19 June 2000


The Replacement of an Industry

I'm talking about the industry that sells pre-recorded music.  Oh sure, it has already happened to the vinyl record manufacturers, but this time it should be different. 

Its like if you want potatoes.  You can't just go take them from the farmer's field, because then they would be gone.  However, if you could quickly copy all the potatoes for about a dollar just by looking at the potato field, without disturbing the original potatoes, then you shouldn't have to pay very much for a few potatoes.  And, you would say that the farmer is a jerk if he tried to prevent people from ever seeing a potato, to prevent them from copying it.

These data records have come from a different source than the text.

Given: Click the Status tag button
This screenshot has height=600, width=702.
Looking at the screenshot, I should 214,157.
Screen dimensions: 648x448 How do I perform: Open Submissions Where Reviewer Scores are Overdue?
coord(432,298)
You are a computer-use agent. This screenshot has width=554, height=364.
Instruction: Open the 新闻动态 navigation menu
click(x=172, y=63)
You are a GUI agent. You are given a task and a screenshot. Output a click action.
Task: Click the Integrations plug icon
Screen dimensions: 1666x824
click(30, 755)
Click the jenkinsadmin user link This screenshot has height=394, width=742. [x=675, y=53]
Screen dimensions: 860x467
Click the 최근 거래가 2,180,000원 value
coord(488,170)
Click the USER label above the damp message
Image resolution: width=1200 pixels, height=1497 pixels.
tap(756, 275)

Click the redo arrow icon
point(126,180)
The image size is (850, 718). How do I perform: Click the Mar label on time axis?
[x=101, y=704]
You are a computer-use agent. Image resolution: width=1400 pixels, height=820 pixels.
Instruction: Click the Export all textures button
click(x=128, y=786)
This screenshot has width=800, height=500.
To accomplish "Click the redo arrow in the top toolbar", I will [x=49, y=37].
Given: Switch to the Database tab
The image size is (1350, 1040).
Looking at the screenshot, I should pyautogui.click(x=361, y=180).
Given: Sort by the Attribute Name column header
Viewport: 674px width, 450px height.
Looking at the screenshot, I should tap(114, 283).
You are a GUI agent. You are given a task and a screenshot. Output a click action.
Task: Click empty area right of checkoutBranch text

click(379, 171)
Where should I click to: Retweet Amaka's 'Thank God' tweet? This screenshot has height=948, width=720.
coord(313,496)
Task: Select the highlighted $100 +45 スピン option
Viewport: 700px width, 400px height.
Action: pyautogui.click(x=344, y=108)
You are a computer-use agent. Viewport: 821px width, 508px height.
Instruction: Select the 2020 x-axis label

I'd expect farmers to be out of business in a hurry if such a method of inexpensive duplication were possible. But, you'd still want to store those potatoes somewhere, so you don't have to go out and copy another potato every time you want one.  And you won't want to eat the same potato every day. That's where  internet radio might play a big role, especially since broadcast has become so uniform, bland, and greasy, at least in my town.

Technology that created the pre-recorded profits can now destroy them.  As soon as a popular CD is released, it is available on the internet, so why pay the exorbitant price? There aren't very many musicians making a living wage today anyway, considering the size of the industry.

This isn't about right and wrong.  It is simple and fun to grab tunes over the internet.  Napster is centralized, so they are vulnerable to prosecution, but newer methods like Gnutella de-centralize the distribution.  The media barons and their political cronies (including the inventor of the internet, Al Gore) would think nothing of criminalizing vast numbers of Americans to protect non-existing "media rights". Gotta have that V-chip or you are breaking the law, buddy. But it is too late.  This is bigger than the United States.  It is world-wide.  How can you stop millions of Gnutella-like servers all over the world from making their copied wares available? 

Freedom of information is a good thing. It is ludicrous to watch the media's potato farmers try to use the legal system to protect their existing way of doing business, hoarding their potatoes and thinking that they can be guarded forever.